My steps sped up as she looked me up and down.

“Where have you been all this time?” she asked in her usual demanding tone, as if this were a regular meeting and I’d shown up late for a training session. “It took days for you to get your hands on that phone, and practically another day to answer me.”

Her voice echoed through the tunnel, and I nearly flinched at the accusation I heard in it. I stopped in my tracks, still several feet away from her. “I didn’t have the opportunity right away,” I said. “There’s a lot I need to tell—"

Noelle didn’t let me continue. “Why did you leave the household at all? Your orders are always to remain in your rooms unless otherwise instructed.”

The knots in my stomach came back, tighter than before. This wasn’t the reunion I’d pictured. I hadn’t expected hugs and fawning praise, of course, because that’d never been Noelle’s approach, but I’d thought she’d be relieved to see me too. Concerned about what I’d been through. Upset about the deaths we hadn’t been able to prevent. Angry, yes, but at the people who’d carried out the massacre.

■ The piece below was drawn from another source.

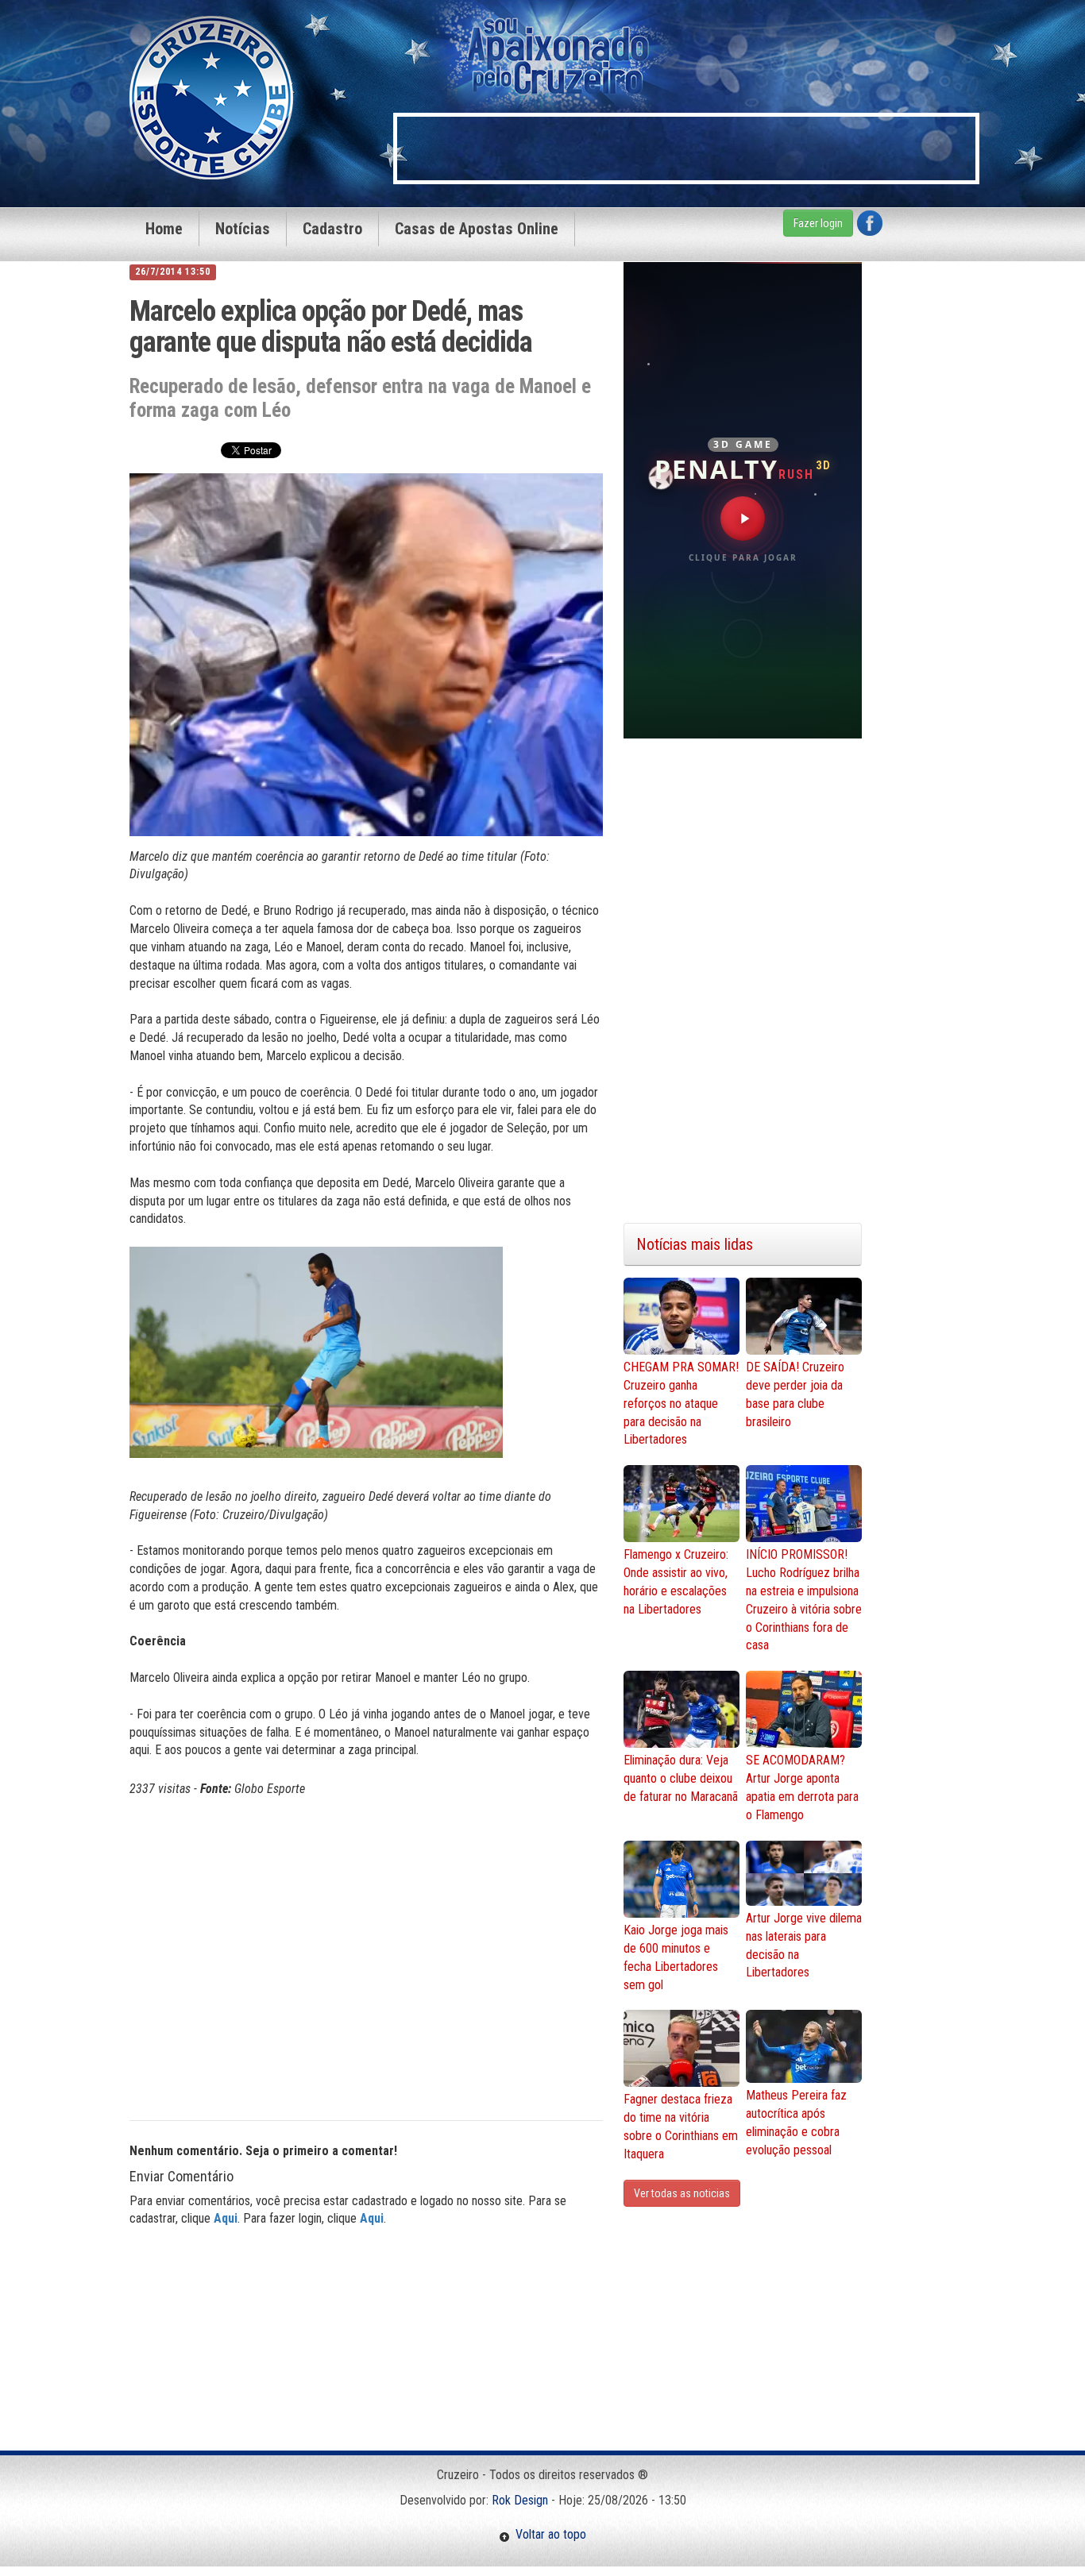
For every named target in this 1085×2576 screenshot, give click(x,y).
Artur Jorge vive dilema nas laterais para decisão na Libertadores (804, 1945)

Instead, she only appeared to be annoyed with me, as if I’d veered off track on an assignment I’d already had a playbook for. As if nothing had been lost but my obedience to instructions she’d never actually given me.

It felt… wrong.

My legs stayed locked in place. “I didn’t have a choice. Everyone was dead. I couldn’t save any of them. I thought you were dead too. The only thing I could think to do was track down the people responsible.”

Isn’t that what you’d have wanted?something in me said, but I didn’t ask the question out loud. The answer was obviously no.

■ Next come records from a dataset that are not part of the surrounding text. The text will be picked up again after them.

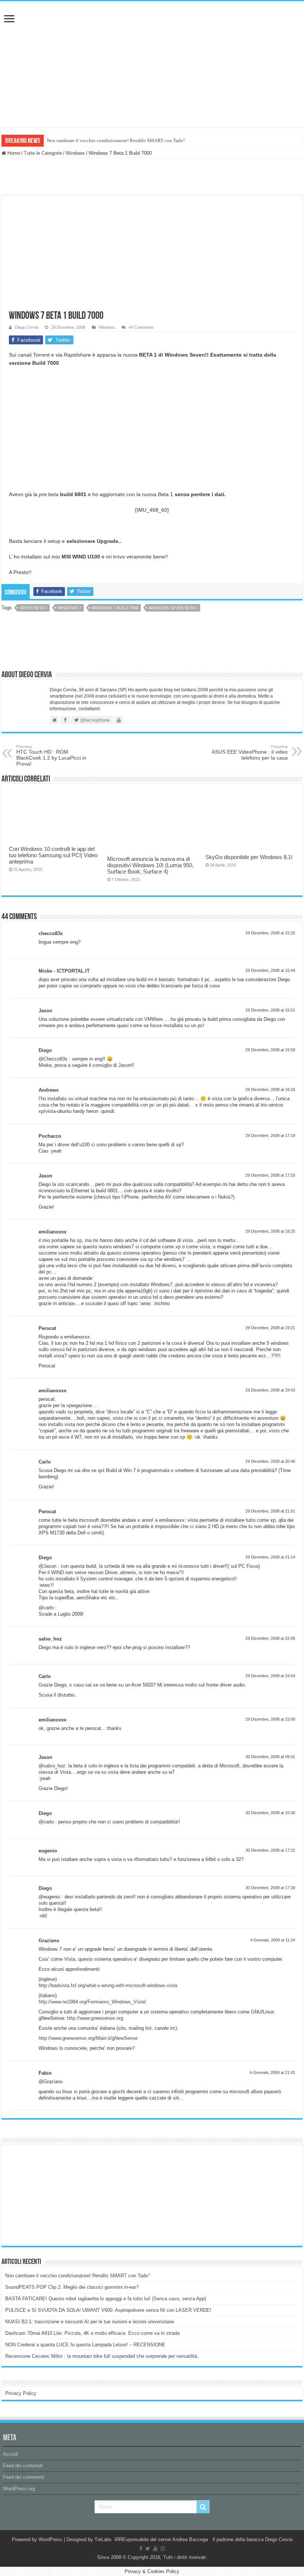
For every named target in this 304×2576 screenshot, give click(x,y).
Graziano (49, 1940)
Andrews (49, 1090)
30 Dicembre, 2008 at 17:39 (270, 1887)
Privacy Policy (20, 2393)
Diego (45, 1050)
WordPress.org (19, 2488)
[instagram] (163, 2548)
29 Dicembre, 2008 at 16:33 (270, 1089)
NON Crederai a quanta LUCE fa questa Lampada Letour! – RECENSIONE (85, 2344)
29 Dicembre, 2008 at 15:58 (270, 1050)
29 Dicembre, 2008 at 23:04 (270, 1676)
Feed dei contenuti (23, 2465)
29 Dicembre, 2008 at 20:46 (270, 1461)
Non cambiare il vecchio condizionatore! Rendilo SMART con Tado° (116, 140)
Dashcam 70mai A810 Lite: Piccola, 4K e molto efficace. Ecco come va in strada (92, 2333)
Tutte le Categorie (43, 153)
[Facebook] (141, 2548)
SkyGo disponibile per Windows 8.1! (249, 857)
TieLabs (103, 2539)
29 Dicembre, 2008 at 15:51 (270, 1010)
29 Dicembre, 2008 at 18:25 (270, 1231)
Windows (75, 153)
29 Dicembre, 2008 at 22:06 (270, 1638)
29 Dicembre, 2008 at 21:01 (270, 1511)
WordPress (50, 2539)
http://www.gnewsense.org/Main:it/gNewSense (88, 2038)
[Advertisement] (60, 2194)
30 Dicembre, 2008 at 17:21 (270, 1850)
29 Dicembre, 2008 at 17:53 (270, 1175)
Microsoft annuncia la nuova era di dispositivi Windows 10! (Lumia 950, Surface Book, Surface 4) (150, 865)
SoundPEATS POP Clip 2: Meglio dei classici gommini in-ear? (72, 2287)
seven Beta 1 (33, 608)
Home (13, 153)
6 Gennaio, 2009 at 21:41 (272, 2072)
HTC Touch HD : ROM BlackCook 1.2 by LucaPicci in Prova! (51, 755)
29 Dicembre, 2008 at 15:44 (270, 970)
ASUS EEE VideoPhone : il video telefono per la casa (250, 752)
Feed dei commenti (23, 2477)
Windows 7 (69, 608)
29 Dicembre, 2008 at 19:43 (270, 1390)
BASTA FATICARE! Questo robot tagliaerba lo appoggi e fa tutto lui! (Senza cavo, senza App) (105, 2298)
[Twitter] (148, 2548)
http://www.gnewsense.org (95, 2018)
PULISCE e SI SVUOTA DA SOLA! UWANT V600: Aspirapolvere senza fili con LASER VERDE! (108, 2310)
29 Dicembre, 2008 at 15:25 (270, 933)
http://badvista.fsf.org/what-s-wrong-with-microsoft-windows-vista (108, 1985)
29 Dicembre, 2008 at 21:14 (270, 1557)
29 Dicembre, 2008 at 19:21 (270, 1327)
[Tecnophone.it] (152, 42)
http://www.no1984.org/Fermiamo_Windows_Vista (92, 2002)
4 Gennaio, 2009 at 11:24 (272, 1940)
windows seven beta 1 (173, 608)
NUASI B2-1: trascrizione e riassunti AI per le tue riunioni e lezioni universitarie (89, 2321)
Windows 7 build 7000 (115, 608)
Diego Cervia (26, 327)
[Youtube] (155, 2548)
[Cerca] (202, 2507)
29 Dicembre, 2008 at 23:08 (270, 1719)
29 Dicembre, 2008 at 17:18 (270, 1135)
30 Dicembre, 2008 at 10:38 (270, 1812)
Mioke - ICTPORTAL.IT (64, 971)
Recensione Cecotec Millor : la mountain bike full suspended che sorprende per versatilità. (102, 2356)
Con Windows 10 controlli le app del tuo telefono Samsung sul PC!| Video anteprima (53, 855)
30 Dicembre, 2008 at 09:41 (270, 1756)
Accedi (10, 2454)
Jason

Anger crackled through Noelle’s words now, but it was directed at me. “One of the first lessons you learned was to keep to your part of the house. You weren’t given permission.”

Given permission? Did she really think I should have stayed put after I’d seen what had happened in the rest of the mansion—that any sane person would have pretended all was well? How could I have known there was anything or anyone to wait for?

My uneasiness prickled deeper into my skin. I shifted my weight from one foot to the other, instinctively testing the surface beneath me. “I didn’t think I needed permission in a situation like that,” I said. “And—and I had it anyway. Anna opened my door. She told me to leave.”

Leave. Find somewhere safe.I hadn’t followed the second part of those orders all that well, but I wasn’t sure that was my fault.

Noelle’s lips curled into what I could only describe as a sneer. “Anna wasn’t responsible for your security. Anna was your cook and your housekeeper. She was useless. I’m the one who makes the real calls about where you go and what you do.”

I knew that Noelle was a cold woman, but I’d always thought that if my life were in danger—if I were in a perilous situation—she’d be there to help me. Judging by the way she looked at me now, that wasn’t the case after all. She didn’t seem to care about anyone.